> [PASSAGE TO READ]
Yeah, for many tasks just spawning another job is much easier and cleaner.  It also is much less error-prone.  One of the biggest problems with multi-threaded programming is that you can accidentally do something that's not thread-safe and not realize it or catch it during testing.   When it comes up in production, it's almost impossible to tell what happened.  So wherever practical, just spawning a new job is better.

So there are really two situations where threads make sense:

1) When the different threads/tasks need to share data between them.

2) When the performance of spawning a job is unacceptable.  This is highly unusual, and doing something like starting worker jobs in advance, or using prestart jobs can often be a solution -- so I will not discuss it further, I will leave that discussion to the remainder of this thread :-)

When you need to share data between threads, though -- this is where threads shine.  For example, if you are writing a chat application where users can all send each other DMs, there's no practical way to do that with spawned jobs.  In that case, you will have variables that are shared between the threads -- but you cannot just read/write those variables, you need to serialize access to them.  Otherwise you can run into thread safety issues.

To deal with that situation in RPG, you can encapsulate the shared variables in a thread(*serialize) procedure.  This is super easy to do.   To deal with it in C, you typically would use a mutex to serialize it.

You say "you can use *serialize but that means all the other threads are shut down" -- that's not exactly true, they're only blocked (which is what I assume you meant -- not really "shut down") when trying to access whatever has thread(*serialize) on it.   In C, you would do the same thing with a mutex, and they'd be blocked the same way.  So it really it's really the same situation.. the only difference is that thread(*serialize) is a lot easier to code than the pthread mutex API.

If you were required to use thread(*serialize) on EVERYTHING, then I could see your point -- but, you're not.  You can code some procedures as thread(*serialize) and others as thread(*concurrent).   The *concurrent ones work exactly like the code you would've written in C.   So the only difference is that you can choose to use *serialize to encapsulate data that must be serialized, vs. coding the mutex api.   That's why RPG is easier.

> [DATA IN THIS EXERCISE]
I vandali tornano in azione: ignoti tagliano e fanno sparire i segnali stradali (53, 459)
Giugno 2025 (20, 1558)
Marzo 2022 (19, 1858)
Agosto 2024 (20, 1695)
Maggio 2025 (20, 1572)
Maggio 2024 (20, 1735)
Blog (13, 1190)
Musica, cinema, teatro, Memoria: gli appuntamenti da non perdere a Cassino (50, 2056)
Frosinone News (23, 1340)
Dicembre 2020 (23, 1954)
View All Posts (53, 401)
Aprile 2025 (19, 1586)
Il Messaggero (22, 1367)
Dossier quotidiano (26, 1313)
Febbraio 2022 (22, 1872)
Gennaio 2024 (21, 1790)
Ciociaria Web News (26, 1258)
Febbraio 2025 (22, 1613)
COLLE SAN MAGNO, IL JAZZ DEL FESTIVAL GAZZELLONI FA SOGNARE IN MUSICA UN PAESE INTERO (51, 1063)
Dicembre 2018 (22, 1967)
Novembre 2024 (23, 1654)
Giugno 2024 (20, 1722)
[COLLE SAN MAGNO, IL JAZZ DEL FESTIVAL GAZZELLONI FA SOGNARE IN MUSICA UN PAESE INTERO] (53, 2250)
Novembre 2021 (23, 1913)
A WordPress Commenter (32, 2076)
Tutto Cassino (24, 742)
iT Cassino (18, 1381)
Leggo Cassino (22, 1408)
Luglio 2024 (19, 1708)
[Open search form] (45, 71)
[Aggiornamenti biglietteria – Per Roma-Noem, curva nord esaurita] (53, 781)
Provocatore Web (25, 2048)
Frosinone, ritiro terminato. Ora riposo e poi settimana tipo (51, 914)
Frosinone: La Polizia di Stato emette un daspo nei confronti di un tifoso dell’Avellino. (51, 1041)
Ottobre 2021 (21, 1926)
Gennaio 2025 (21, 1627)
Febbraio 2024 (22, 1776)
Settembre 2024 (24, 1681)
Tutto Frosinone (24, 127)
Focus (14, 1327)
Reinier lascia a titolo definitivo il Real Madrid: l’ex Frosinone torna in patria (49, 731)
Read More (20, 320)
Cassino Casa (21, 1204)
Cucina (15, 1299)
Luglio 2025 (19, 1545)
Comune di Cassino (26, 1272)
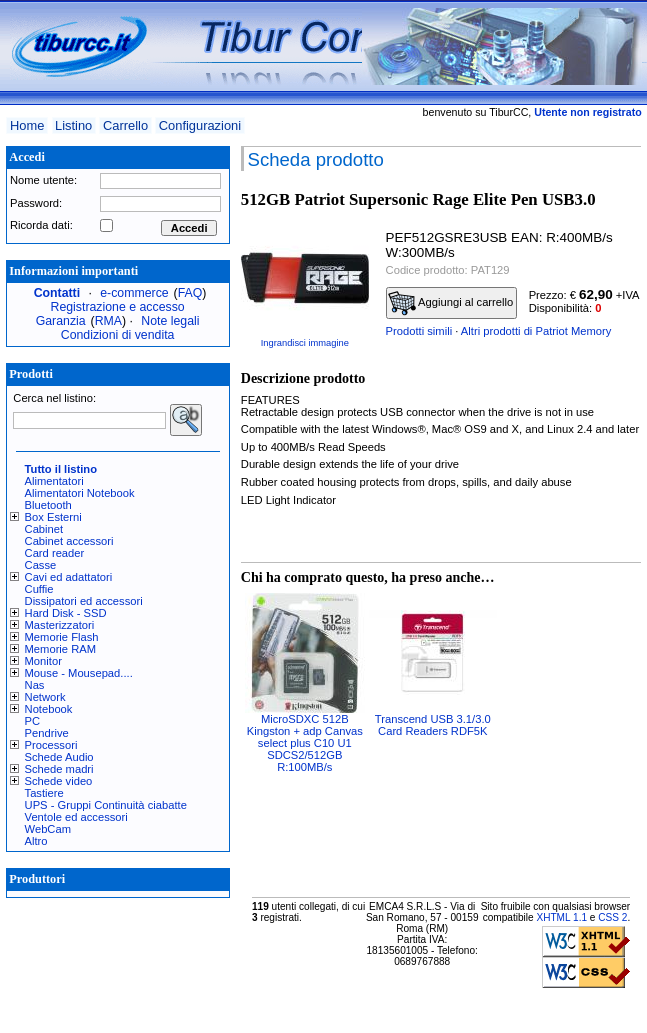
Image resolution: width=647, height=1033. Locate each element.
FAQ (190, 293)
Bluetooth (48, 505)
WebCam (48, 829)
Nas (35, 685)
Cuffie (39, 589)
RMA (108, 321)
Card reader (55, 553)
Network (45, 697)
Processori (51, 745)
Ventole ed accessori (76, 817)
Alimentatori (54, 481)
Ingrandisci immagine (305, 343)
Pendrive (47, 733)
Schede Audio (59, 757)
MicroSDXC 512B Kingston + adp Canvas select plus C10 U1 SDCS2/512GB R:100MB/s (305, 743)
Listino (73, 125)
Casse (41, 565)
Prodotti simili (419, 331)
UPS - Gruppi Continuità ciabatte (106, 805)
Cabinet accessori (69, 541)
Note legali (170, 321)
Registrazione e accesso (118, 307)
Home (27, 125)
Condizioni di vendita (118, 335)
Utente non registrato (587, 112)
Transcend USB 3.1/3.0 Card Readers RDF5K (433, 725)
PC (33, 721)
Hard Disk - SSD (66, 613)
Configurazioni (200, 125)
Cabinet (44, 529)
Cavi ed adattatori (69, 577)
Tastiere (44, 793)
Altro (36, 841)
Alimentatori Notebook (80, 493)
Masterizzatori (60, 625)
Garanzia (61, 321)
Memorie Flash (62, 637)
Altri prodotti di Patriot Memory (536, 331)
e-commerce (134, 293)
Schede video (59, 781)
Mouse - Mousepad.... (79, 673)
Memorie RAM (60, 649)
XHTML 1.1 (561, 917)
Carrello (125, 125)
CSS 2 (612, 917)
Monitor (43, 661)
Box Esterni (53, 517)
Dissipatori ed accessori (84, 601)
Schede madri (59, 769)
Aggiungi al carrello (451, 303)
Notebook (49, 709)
==
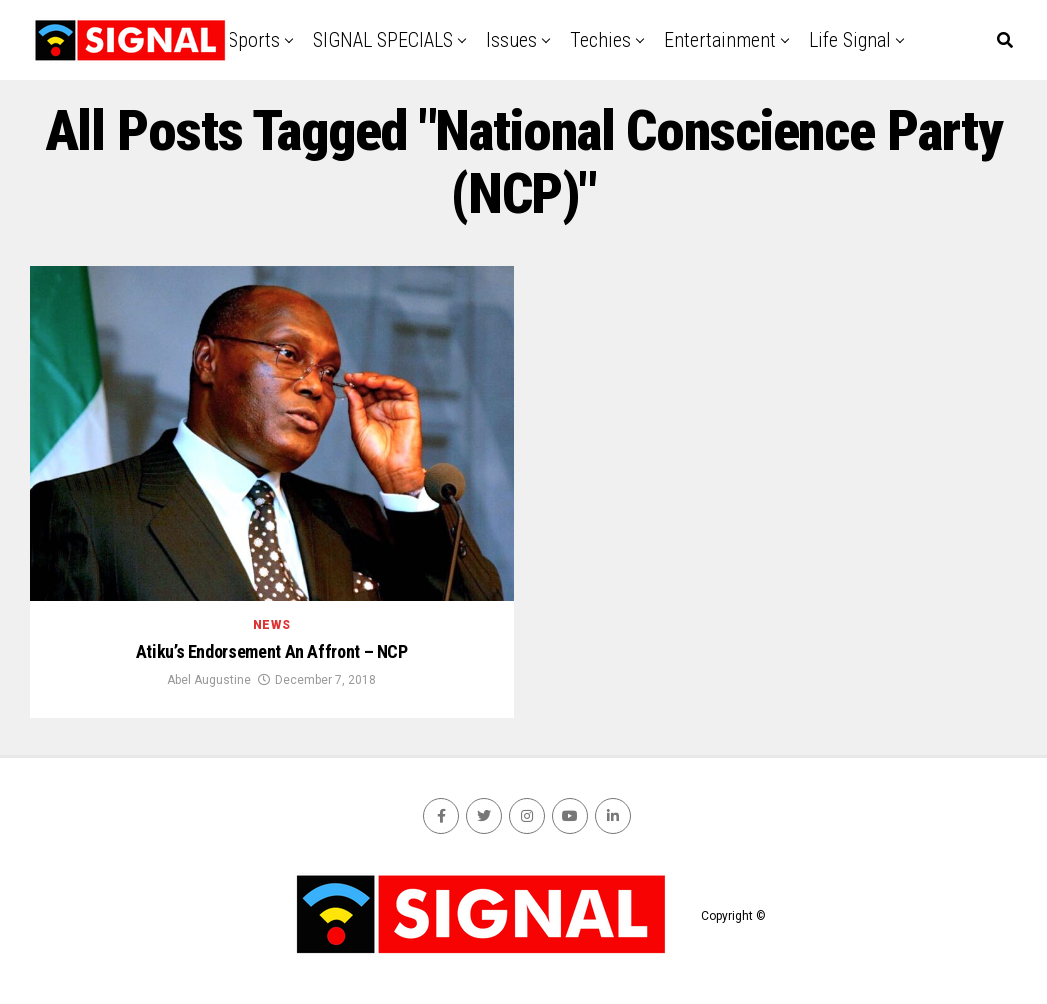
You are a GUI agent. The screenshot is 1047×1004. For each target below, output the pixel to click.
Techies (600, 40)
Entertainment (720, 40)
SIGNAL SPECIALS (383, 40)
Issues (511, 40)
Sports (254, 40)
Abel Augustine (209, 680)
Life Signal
* * *
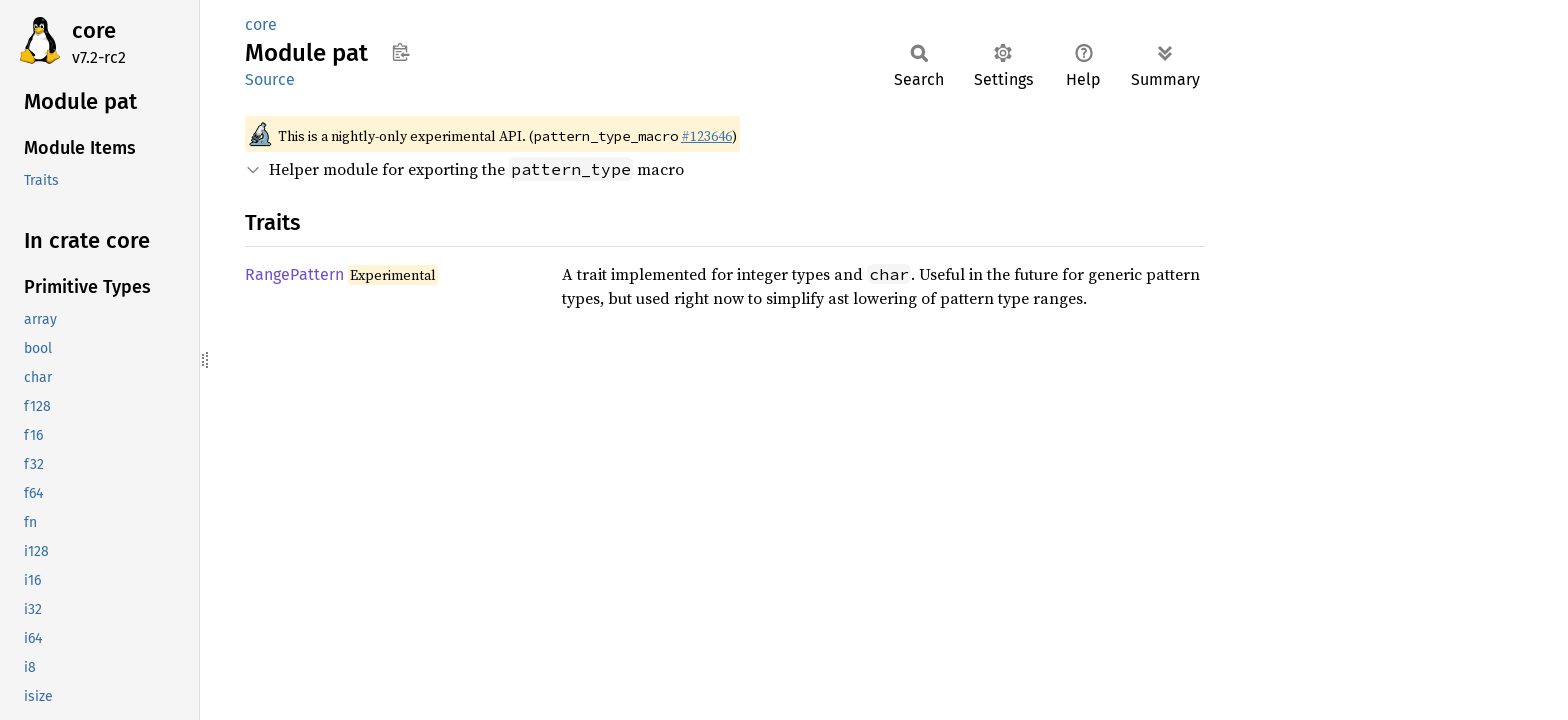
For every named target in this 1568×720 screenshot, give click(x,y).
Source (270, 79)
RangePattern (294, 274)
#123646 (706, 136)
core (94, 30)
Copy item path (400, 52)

> [OBJECTIVES]
• 1. Output the full post on threads versus spawned jobs word for word.
• 2. Please return the entries starting at the line that contains "Ottobre 2021 (21, 1926)" and ending at the line that contains "Schede Audio (59, 757)", both included, unchanged. Leave the pictures out.

> [SOLUTIONS TO THE TASKS]
• 1.
Yeah, for many tasks just spawning another job is much easier and cleaner.  It also is much less error-prone.  One of the biggest problems with multi-threaded programming is that you can accidentally do something that's not thread-safe and not realize it or catch it during testing.   When it comes up in production, it's almost impossible to tell what happened.  So wherever practical, just spawning a new job is better.

So there are really two situations where threads make sense:

1) When the different threads/tasks need to share data between them.

2) When the performance of spawning a job is unacceptable.  This is highly unusual, and doing something like starting worker jobs in advance, or using prestart jobs can often be a solution -- so I will not discuss it further, I will leave that discussion to the remainder of this thread :-)

When you need to share data between threads, though -- this is where threads shine.  For example, if you are writing a chat application where users can all send each other DMs, there's no practical way to do that with spawned jobs.  In that case, you will have variables that are shared between the threads -- but you cannot just read/write those variables, you need to serialize access to them.  Otherwise you can run into thread safety issues.

To deal with that situation in RPG, you can encapsulate the shared variables in a thread(*serialize) procedure.  This is super easy to do.   To deal with it in C, you typically would use a mutex to serialize it.

You say "you can use *serialize but that means all the other threads are shut down" -- that's not exactly true, they're only blocked (which is what I assume you meant -- not really "shut down") when trying to access whatever has thread(*serialize) on it.   In C, you would do the same thing with a mutex, and they'd be blocked the same way.  So it really it's really the same situation.. the only difference is that thread(*serialize) is a lot easier to code than the pthread mutex API.

If you were required to use thread(*serialize) on EVERYTHING, then I could see your point -- but, you're not.  You can code some procedures as thread(*serialize) and others as thread(*concurrent).   The *concurrent ones work exactly like the code you would've written in C.   So the only difference is that you can choose to use *serialize to encapsulate data that must be serialized, vs. coding the mutex api.   That's why RPG is easier.

• 2.
Ottobre 2021 (21, 1926)
Gennaio 2025 (21, 1627)
Febbraio 2024 (22, 1776)
Settembre 2024 (24, 1681)
Tutto Frosinone (24, 127)
Focus (14, 1327)
Reinier lascia a titolo definitivo il Real Madrid: l’ex Frosinone torna in patria (49, 731)
Read More (20, 320)
Cassino Casa (21, 1204)
Cucina (15, 1299)
Luglio 2025 (19, 1545)
Comune di Cassino (26, 1272)
Image resolution: width=647, height=1033. Locate each element.
FAQ (190, 293)
Bluetooth (48, 505)
WebCam (48, 829)
Nas (35, 685)
Cuffie (39, 589)
RMA (108, 321)
Card reader (55, 553)
Network (45, 697)
Processori (51, 745)
Ventole ed accessori (76, 817)
Alimentatori (54, 481)
Ingrandisci immagine (305, 343)
Pendrive (47, 733)
Schede Audio (59, 757)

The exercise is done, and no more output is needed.